6. **Combine results:**  
   $$
   {D_{\text{KL}}(P \parallel Q) = D_{\text{KL}}(P(x) \parallel Q(x)) + \sum_{x} P(x) \cdot D_{\text{KL}}(P(y|x) \parallel Q(y|x))}
   $$

   $$ \downarrow$$
   $$D_{\mathrm{KL}}(P(x,y) \| Q(x,y)) = D_{\mathrm{KL}}(P(x) \| Q(x)) + \mathbb{E}_{P(x)}[D_{\mathrm{KL}}(P(y|x) \| Q(y|x))].$$





## Uniqueness of KL divergence

*The following proof is adapted from "A short characterization of relative entropy" (available on https://arxiv.org/pdf/1712.04903).*

Let, for each integer $n\ge1$,

$$
\Delta_n = \bigl\{\;\mathbf{p}=(p_1,\dots,p_n)\in\mathbb{R}^n : p_i\ge0,\ \sum_{i=1}^n p_i = 1\;\bigr\},
$$

$$
A_n = \bigl\{\,(\mathbf{p},\mathbf{r})\in\Delta_n\times\Delta_n : p_i=0\implies r_i=0\text{ for all }i\,\bigr\}.
$$

Suppose we have a family of functions

$$
I_n : A_n \;\longrightarrow\;\mathbb{R},
$$

satisfying:

1. **Measurability (in the second argument).**
   For each fixed $\mathbf{p}$, the map
   $\mathbf{r}\mapsto I_n(\mathbf{p},\mathbf{r})$ is Lebesgue‑measurable on its domain.

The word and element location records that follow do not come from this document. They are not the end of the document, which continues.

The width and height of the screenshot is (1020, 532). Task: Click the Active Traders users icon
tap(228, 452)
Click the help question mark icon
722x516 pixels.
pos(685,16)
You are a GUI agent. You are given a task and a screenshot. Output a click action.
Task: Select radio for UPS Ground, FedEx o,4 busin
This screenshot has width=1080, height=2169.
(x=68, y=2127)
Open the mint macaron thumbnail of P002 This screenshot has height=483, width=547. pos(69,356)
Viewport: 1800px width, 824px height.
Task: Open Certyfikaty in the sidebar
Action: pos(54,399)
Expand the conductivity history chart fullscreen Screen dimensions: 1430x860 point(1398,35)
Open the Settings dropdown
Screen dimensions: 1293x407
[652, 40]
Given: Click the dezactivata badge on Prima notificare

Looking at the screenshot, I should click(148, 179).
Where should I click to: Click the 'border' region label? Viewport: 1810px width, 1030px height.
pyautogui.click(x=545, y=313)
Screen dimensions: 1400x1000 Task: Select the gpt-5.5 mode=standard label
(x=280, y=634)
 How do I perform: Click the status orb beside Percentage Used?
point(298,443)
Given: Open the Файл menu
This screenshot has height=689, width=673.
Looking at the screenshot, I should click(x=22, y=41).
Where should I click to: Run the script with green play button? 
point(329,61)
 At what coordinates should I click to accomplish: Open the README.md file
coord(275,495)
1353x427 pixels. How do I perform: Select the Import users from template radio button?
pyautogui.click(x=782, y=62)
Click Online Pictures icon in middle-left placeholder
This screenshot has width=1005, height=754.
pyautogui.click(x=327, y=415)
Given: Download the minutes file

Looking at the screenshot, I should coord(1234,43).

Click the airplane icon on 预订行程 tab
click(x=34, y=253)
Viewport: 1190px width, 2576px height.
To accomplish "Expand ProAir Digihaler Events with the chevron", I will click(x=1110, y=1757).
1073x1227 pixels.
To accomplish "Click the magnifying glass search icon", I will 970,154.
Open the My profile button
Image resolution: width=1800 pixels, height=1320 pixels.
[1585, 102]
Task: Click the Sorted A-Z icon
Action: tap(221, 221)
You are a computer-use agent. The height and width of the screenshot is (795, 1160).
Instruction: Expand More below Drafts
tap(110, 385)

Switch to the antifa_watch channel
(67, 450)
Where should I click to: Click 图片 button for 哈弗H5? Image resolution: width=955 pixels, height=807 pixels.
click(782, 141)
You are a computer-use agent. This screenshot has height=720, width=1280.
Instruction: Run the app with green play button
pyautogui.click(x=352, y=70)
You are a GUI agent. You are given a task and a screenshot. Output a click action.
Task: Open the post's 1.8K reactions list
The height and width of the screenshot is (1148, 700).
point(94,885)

2. **Permutation invariance.**
   For any permutation $\sigma\in S_n$,

   $$
     I_n(\mathbf{p},\mathbf{r})
     =
     I_n(\mathbf{p}_\sigma,\mathbf{r}_\sigma),
   $$

   where $\mathbf{p}_\sigma=(p_{\sigma(1)},\dots,p_{\sigma(n)})$, $\mathbf{r}_\sigma=(r_{\sigma(1)},\dots,r_{\sigma(n)})$.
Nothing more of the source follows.